Related: How To Become a Dolphin Trainer (With FAQs)

Requirements for marine mammal trainers

These are some common requirements for marine mammal trainers:

  • Bachelor's degree: While a degree is not always necessary, many zoos and aquariums look for candidates with degrees in fields related to marine biology. These degrees can include zoology, marine biology, animal science, animal behavior and biology.

  • Work experience: Many organizations prefer candidates who have some experience working directly with marine mammals in a professional capacity. Many candidates gain experience by pursuing an internship with a zoo, aquarium or government agency.

  • Scuba certification: Since marine mammal trainers require strong swimming skills, many employers require them to demonstrate their abilities before hiring them.

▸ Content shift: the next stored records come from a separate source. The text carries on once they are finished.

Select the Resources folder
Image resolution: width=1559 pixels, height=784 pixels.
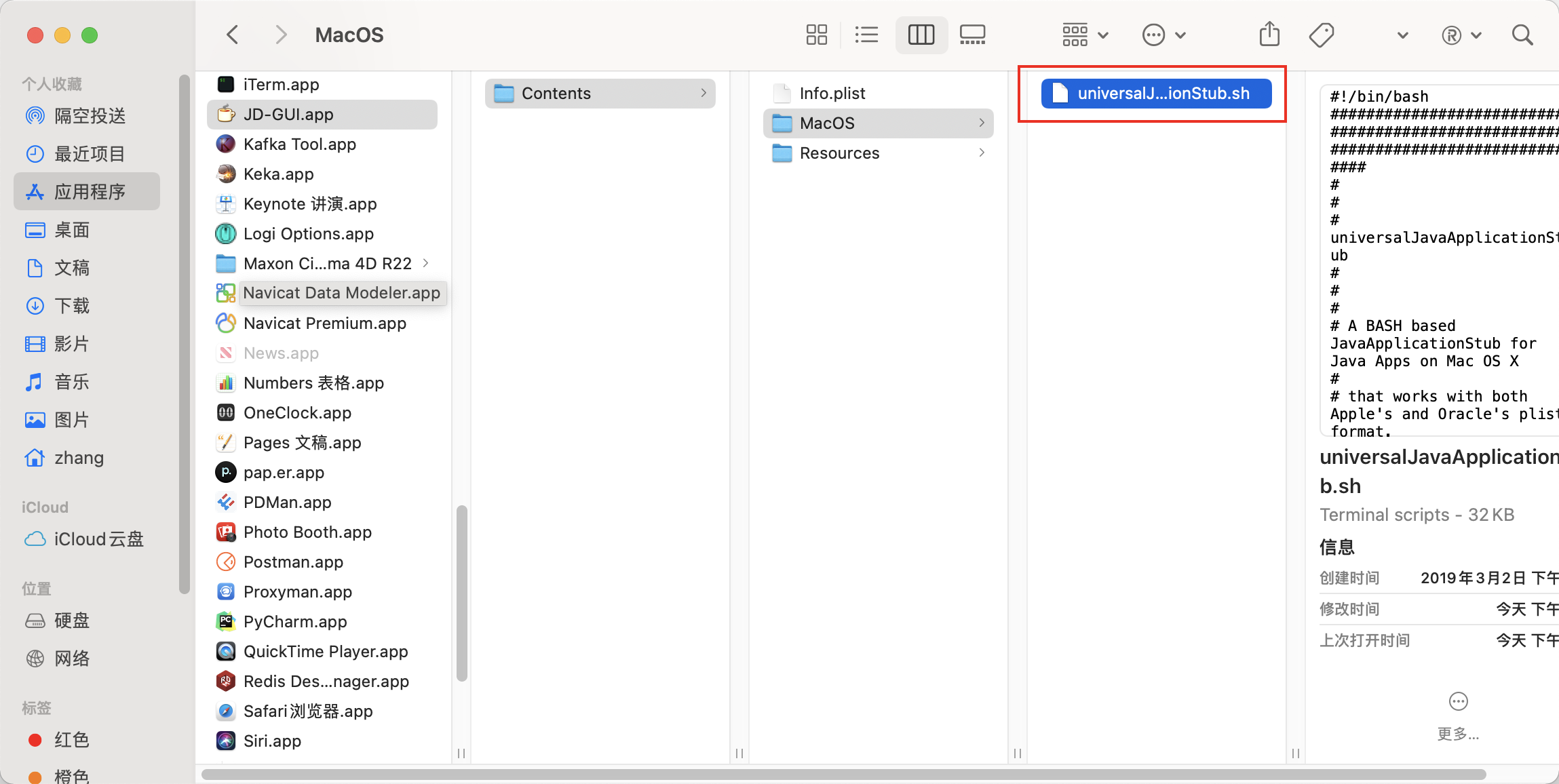pos(840,153)
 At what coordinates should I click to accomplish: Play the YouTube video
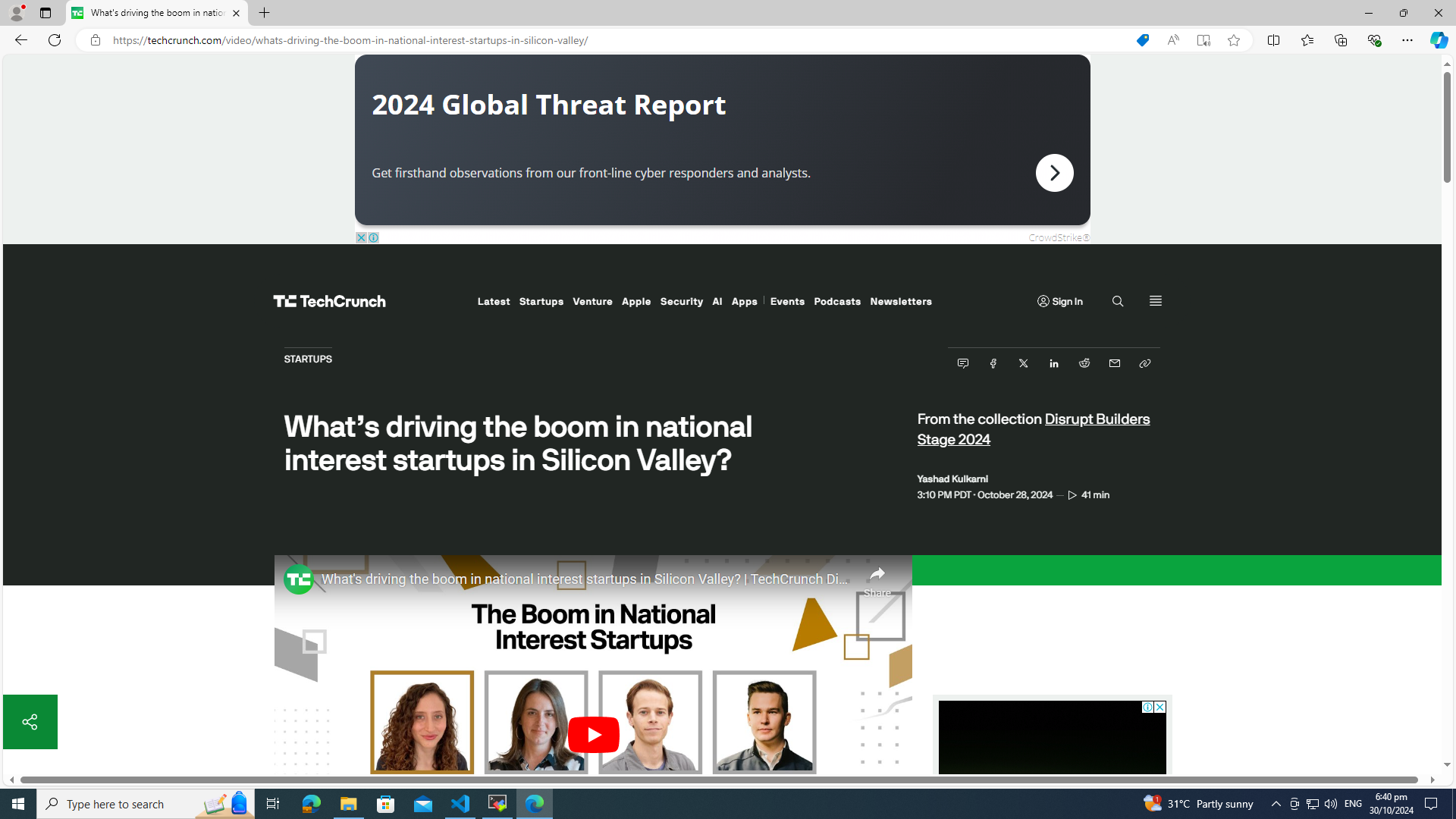593,734
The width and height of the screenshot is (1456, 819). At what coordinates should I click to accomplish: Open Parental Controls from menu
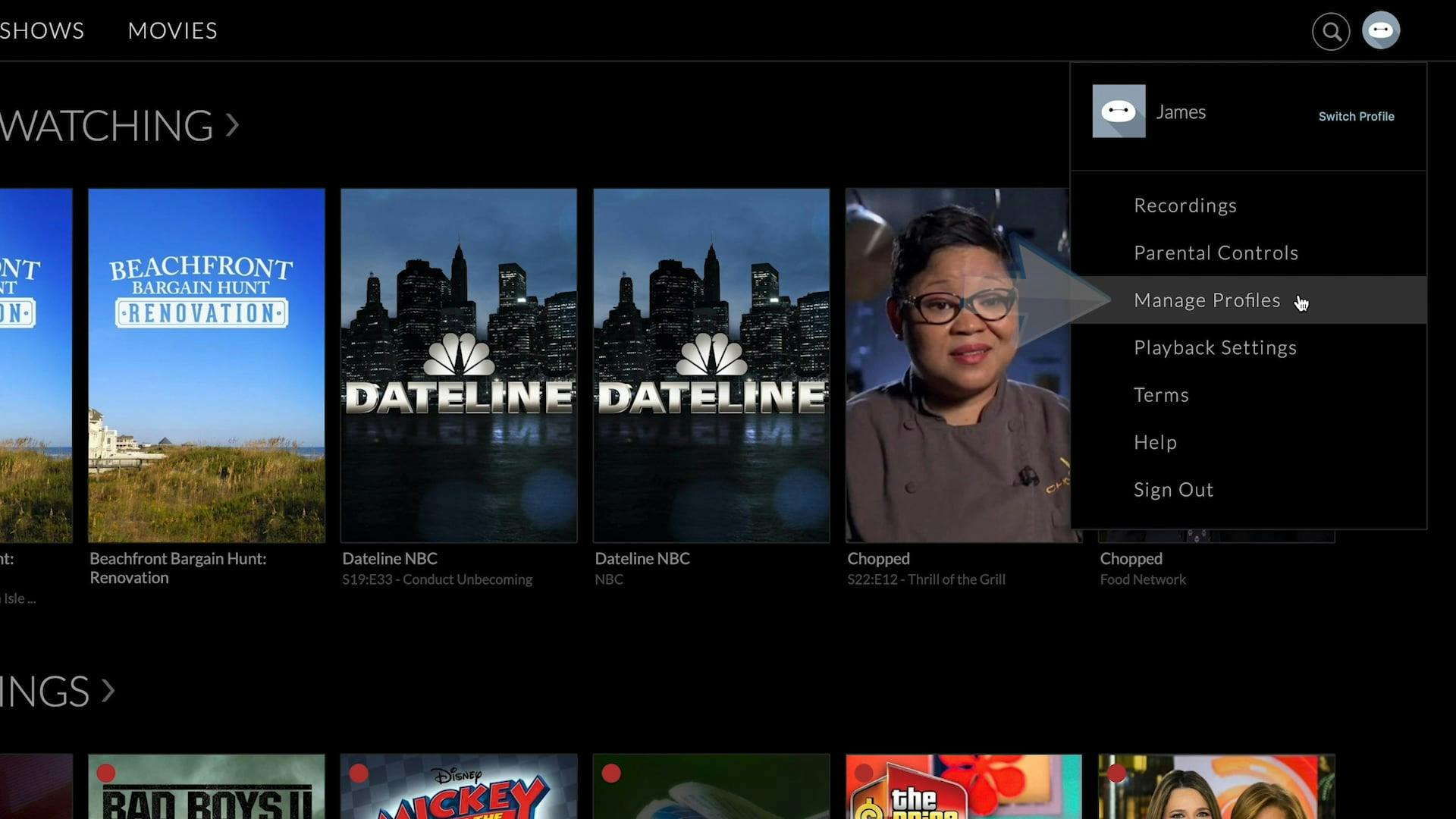[x=1216, y=253]
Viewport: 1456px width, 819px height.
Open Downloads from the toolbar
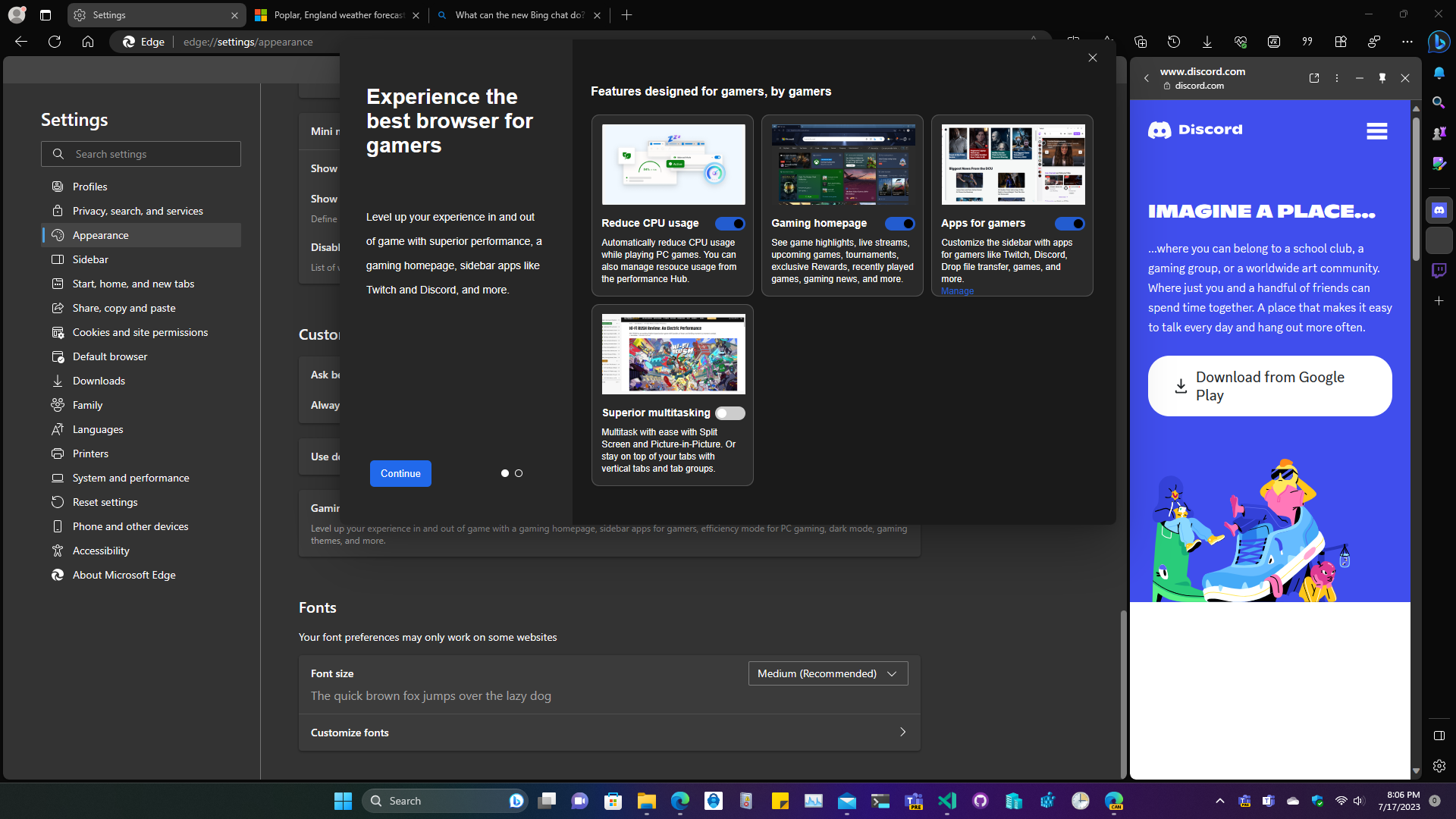(x=1207, y=42)
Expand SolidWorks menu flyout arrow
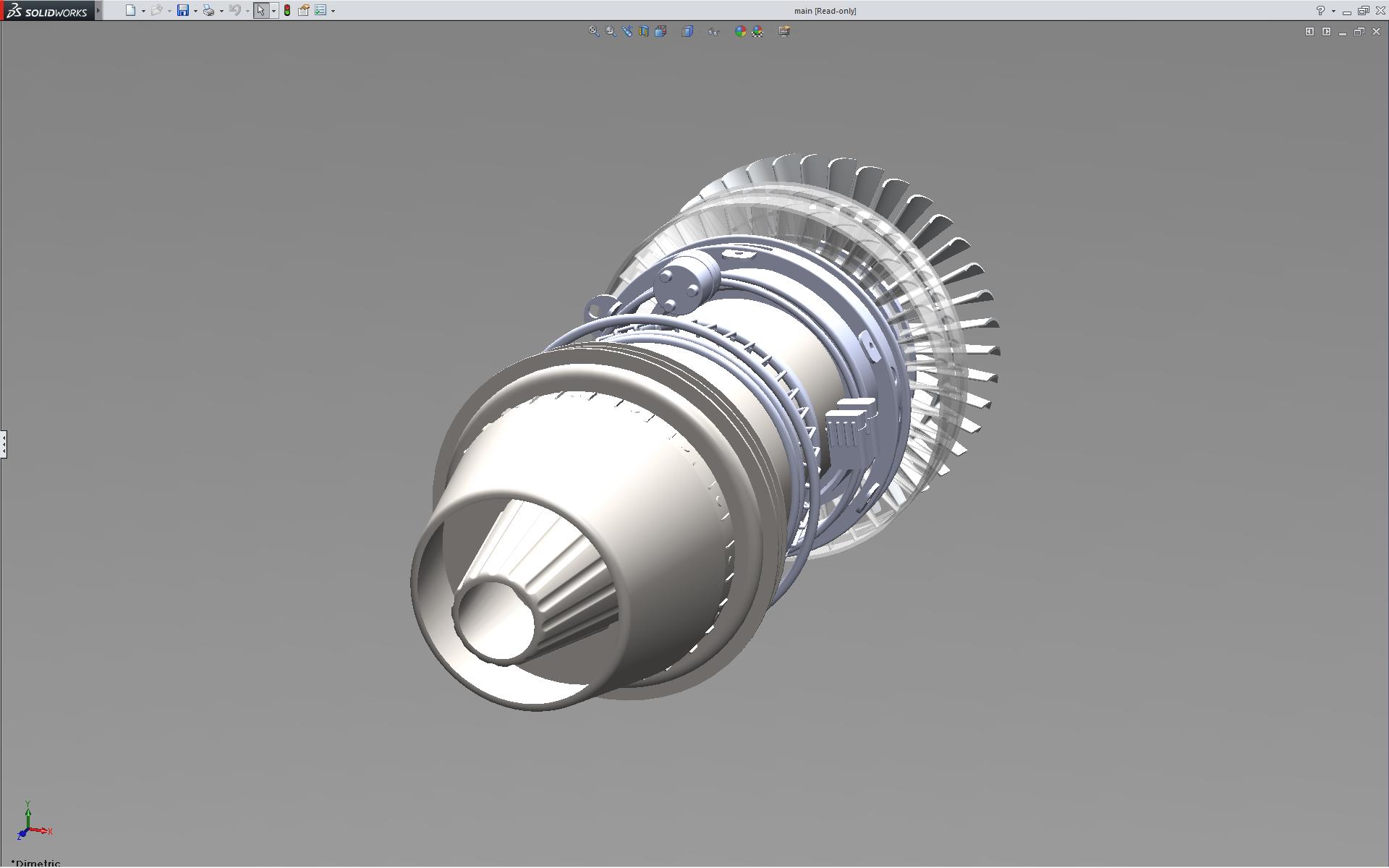Viewport: 1389px width, 868px height. tap(98, 10)
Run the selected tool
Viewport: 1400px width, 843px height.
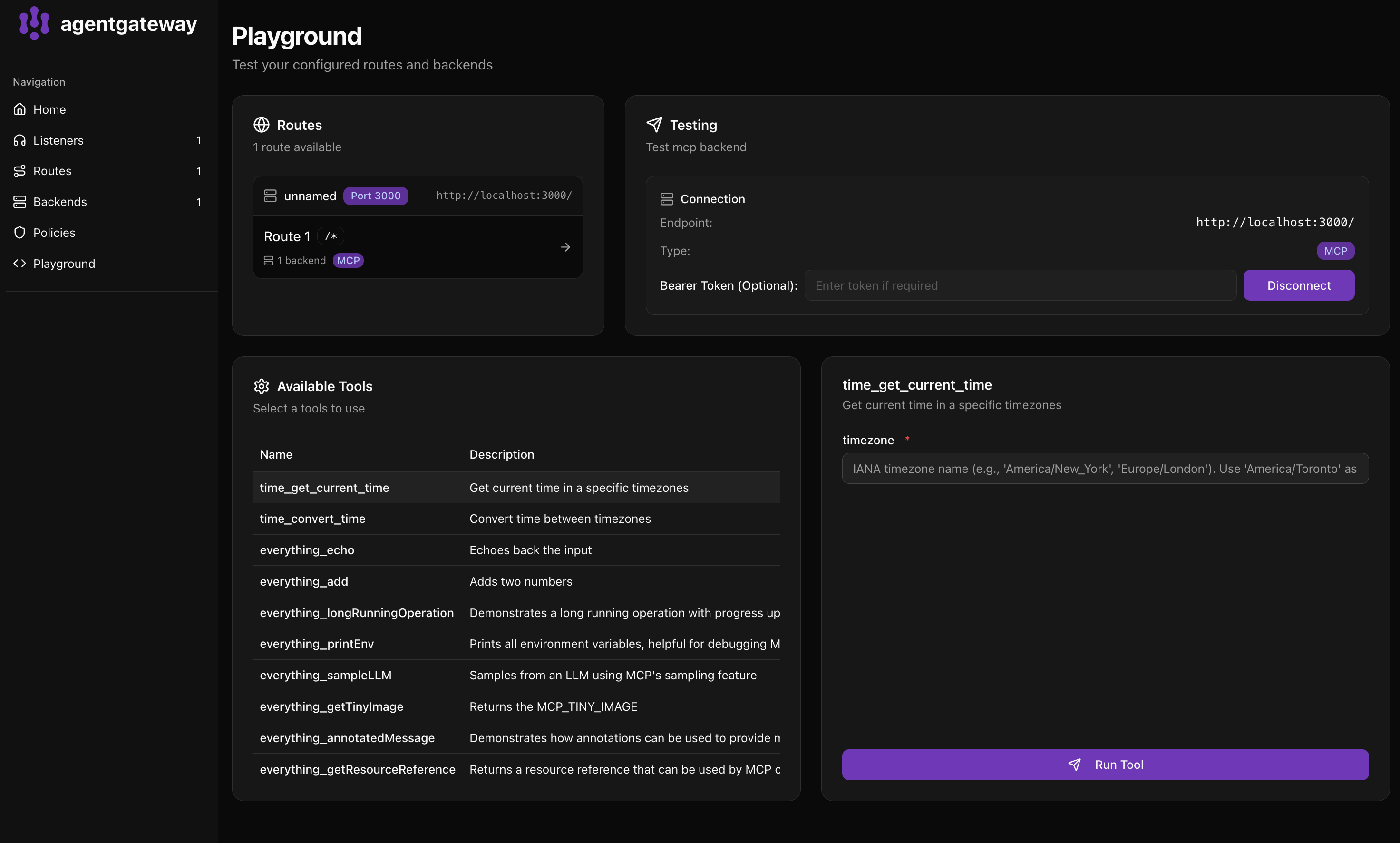(x=1105, y=765)
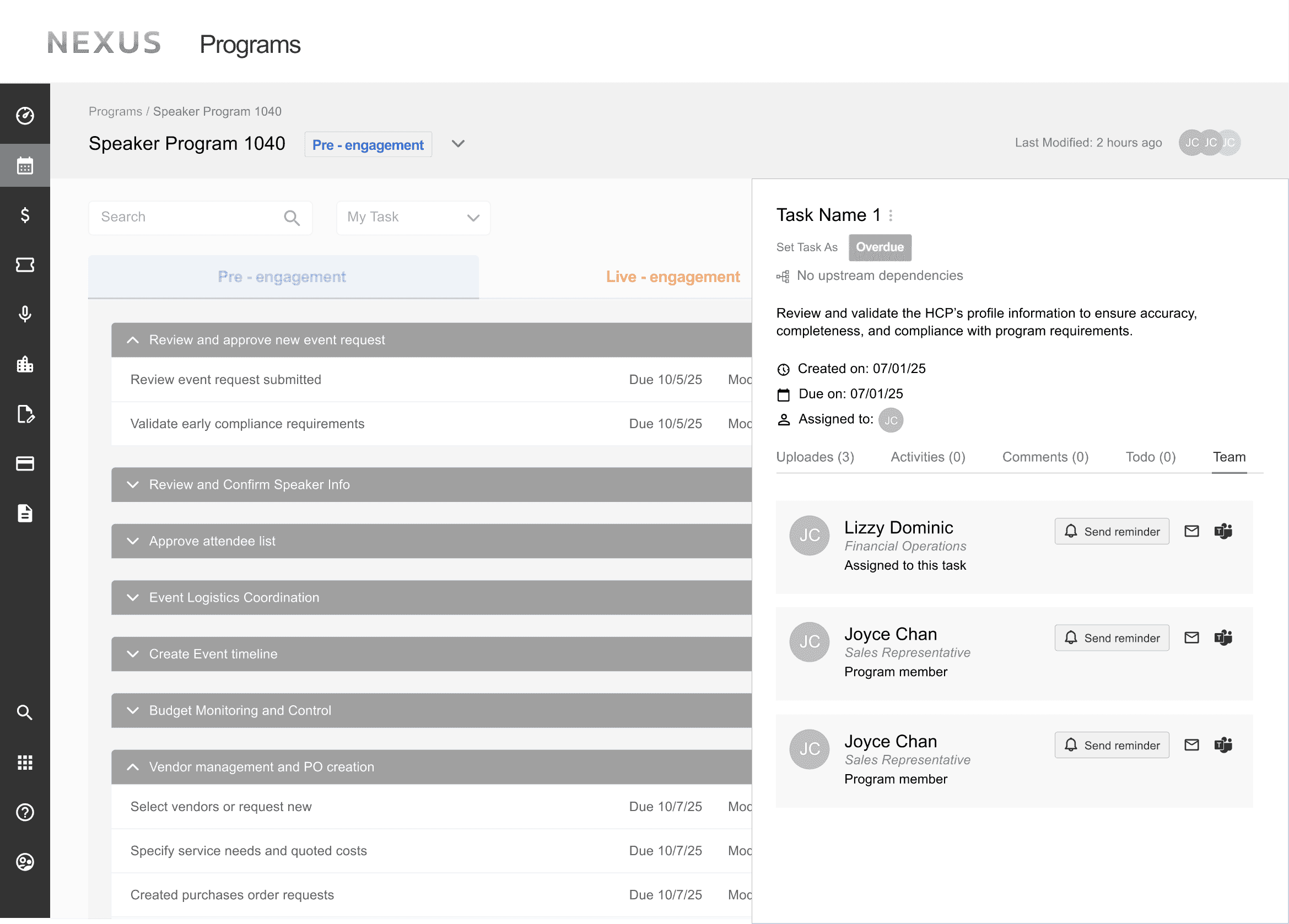Viewport: 1289px width, 924px height.
Task: Click the Programs breadcrumb link
Action: (115, 111)
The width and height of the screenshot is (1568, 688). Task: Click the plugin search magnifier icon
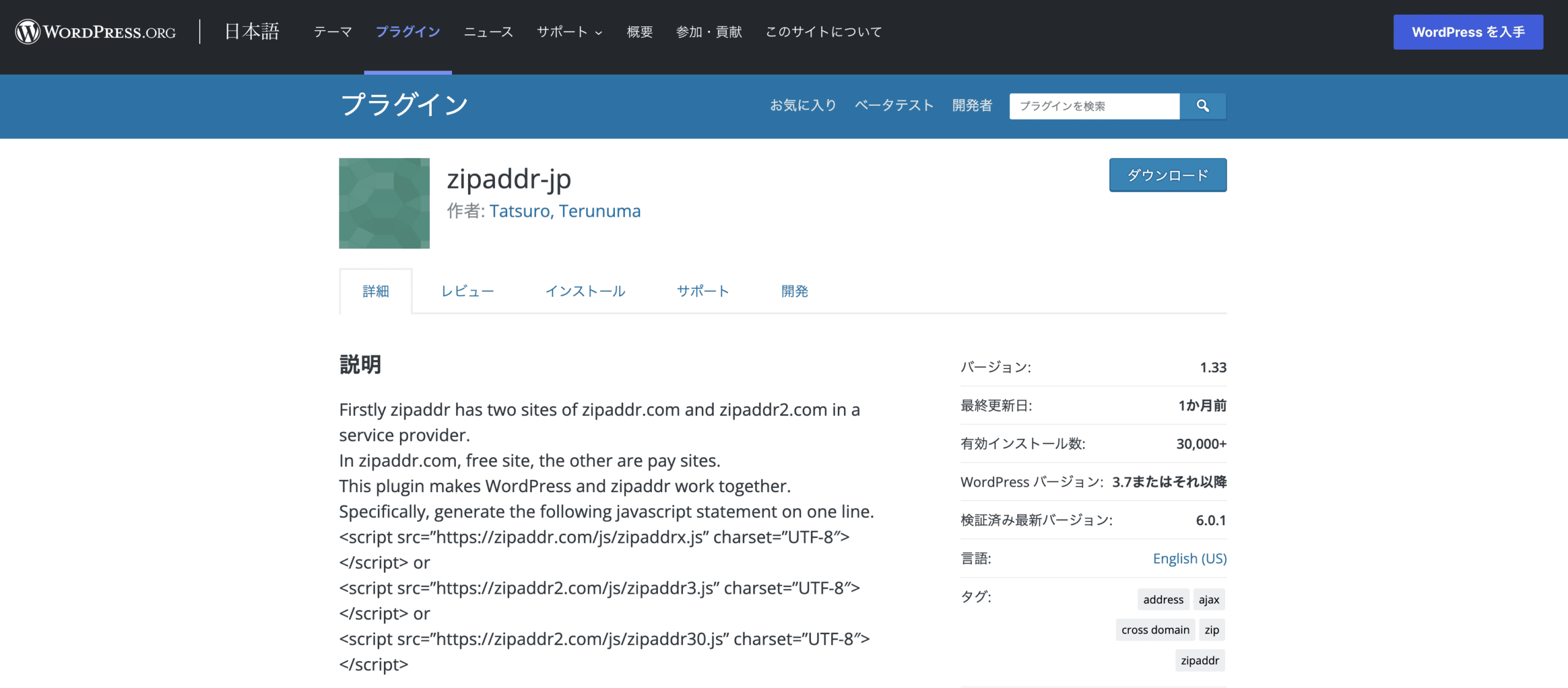point(1202,106)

Many zoos and aquariums require their trainers to be scuba certified and may ask them to pass a rigorous swimming test.

  • On-the-job training: After completing an internship, marine mammal trainers often complete an extensive training course. This often includes working with senior trainers to learn advanced training and animal care techniques.

Salary and job outlook for marine mammal trainers

Salary for marine mammal trainers can vary extensively based on their experience, employer, specialization and location. Although Indeed doesn't currently have salary information for marine mammal trainers, it reports a national average base salary of $37,212 per year for all animal trainers. The Bureau of Labor Statistics projects an increase of 33% in demand for animal care and service workers between 2020 and 2030, which is much faster than average.